Ketua Komisi Pengawas Persaingan Usaha (KPPU) Tajuddin Noer mengatakan kartel terjadi ketika tarif acuan dibuat berdasarkan keputusan sepihak yang disepakati oleh sesama pelaku industri asuransi.
"Jika itu yang terjadi, harus dicegah," ujarnya kepada Bisnis, Jumat (7/12).
Kartel adalah perjanjian kerja sama antara para produsen produk tertentu yang bertujuan untuk mengawasi produksi, penjualan, dan harga serta melakukan monopoli terhadap pasar komoditas atau industri tertentu.
Tajuddin mencontohkan praktik kartel dagang terjadi dalam penentuan harga semen pada saat Orde Baru. Saat itu, katanya, sejumlah perusahaan besar produsen semen berkumpul untuk menyepakati harga, lalu mengajukannya kepada pemerintah.
Dalam hal ini, pemerintah hanya ber-peran mengetok palu atas kesepakatan yang telah diambil oleh para pelaku industri semen.
Untuk menghindari kartel, Tadjudin meminta regulator berperan sentral dalam proses penyusunan tarif. Adapun, peran asosiasi hanya sebatas memberikan masukan dan data.
"Kalau asosiasi menjadi sumber aspirasi, boleh-boleh saja. Tapi jangan sampai peran regulator hanya stempel," tegasnya.
Sebelumnya KPPU menilai regulator tidak perlu menetapkan tarif acuan premi ketika kondisi pasar kondusif.

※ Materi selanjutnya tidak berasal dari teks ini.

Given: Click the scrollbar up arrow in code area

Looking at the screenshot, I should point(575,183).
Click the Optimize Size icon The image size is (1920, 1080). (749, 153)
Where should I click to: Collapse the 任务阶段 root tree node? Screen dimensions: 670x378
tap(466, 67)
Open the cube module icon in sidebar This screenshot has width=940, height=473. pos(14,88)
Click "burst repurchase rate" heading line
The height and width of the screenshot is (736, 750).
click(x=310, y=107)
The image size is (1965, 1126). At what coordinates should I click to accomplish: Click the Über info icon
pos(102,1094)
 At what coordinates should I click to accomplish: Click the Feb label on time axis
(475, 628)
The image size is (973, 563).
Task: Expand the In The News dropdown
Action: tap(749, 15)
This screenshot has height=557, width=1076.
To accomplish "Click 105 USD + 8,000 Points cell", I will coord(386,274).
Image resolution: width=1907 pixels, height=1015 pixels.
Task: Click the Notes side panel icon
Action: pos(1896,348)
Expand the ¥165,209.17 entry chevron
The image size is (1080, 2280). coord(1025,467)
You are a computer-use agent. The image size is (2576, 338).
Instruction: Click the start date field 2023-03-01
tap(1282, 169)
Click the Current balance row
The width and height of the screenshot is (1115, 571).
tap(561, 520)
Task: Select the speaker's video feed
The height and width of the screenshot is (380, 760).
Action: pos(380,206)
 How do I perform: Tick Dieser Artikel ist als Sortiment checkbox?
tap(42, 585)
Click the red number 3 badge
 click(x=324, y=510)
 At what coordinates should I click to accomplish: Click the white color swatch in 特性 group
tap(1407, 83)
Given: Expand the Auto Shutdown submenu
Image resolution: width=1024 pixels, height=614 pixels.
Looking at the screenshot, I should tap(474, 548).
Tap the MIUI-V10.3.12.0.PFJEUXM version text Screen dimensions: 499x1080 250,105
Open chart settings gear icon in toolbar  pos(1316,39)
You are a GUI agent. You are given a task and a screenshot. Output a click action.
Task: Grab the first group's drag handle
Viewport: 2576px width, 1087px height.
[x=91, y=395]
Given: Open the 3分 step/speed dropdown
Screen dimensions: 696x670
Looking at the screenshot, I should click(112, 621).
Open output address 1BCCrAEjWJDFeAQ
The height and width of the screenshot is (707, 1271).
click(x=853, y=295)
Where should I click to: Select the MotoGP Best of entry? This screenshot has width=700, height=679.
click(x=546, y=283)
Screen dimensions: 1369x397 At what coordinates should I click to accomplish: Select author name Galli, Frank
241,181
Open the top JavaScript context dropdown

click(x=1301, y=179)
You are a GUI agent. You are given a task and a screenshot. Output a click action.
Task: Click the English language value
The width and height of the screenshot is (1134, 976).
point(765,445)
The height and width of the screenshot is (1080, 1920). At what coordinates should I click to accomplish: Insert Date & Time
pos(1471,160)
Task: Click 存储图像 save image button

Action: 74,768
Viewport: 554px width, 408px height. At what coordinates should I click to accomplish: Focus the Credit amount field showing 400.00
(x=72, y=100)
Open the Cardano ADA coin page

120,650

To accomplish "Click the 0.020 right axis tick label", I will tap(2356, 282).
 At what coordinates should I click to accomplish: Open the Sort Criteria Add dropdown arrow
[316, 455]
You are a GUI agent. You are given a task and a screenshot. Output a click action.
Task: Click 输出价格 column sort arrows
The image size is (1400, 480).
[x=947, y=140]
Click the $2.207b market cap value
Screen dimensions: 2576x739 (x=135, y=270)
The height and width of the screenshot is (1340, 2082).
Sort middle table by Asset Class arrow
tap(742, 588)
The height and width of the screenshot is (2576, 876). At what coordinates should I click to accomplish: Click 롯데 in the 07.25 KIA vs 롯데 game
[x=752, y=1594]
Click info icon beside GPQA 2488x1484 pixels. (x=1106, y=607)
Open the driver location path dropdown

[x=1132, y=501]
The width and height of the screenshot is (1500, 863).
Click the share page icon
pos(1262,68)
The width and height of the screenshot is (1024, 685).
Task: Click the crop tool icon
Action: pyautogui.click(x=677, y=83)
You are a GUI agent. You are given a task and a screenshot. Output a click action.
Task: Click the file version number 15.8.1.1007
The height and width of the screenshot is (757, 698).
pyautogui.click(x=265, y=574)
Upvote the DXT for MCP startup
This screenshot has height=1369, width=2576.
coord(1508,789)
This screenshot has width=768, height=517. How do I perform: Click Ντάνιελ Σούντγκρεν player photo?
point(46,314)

Akan tetapi, jika regulator menganggap situasi pasar sudah sangat berbahaya karena terjadi banting-bantingan harga, maka penetapan tarif acuan dapat dilakukan.
Penetapan tarif acuan ini, lanjutnya, harus didasarkan pada keinginan regulator untuk menjaga industri asuransi berkembang secara sehat.
Oleh karena itu, regulator harus memastikan bahwa tarif acuan yang disusun benar-benar telah dikaji dengan saksama, bukan pesanan industri.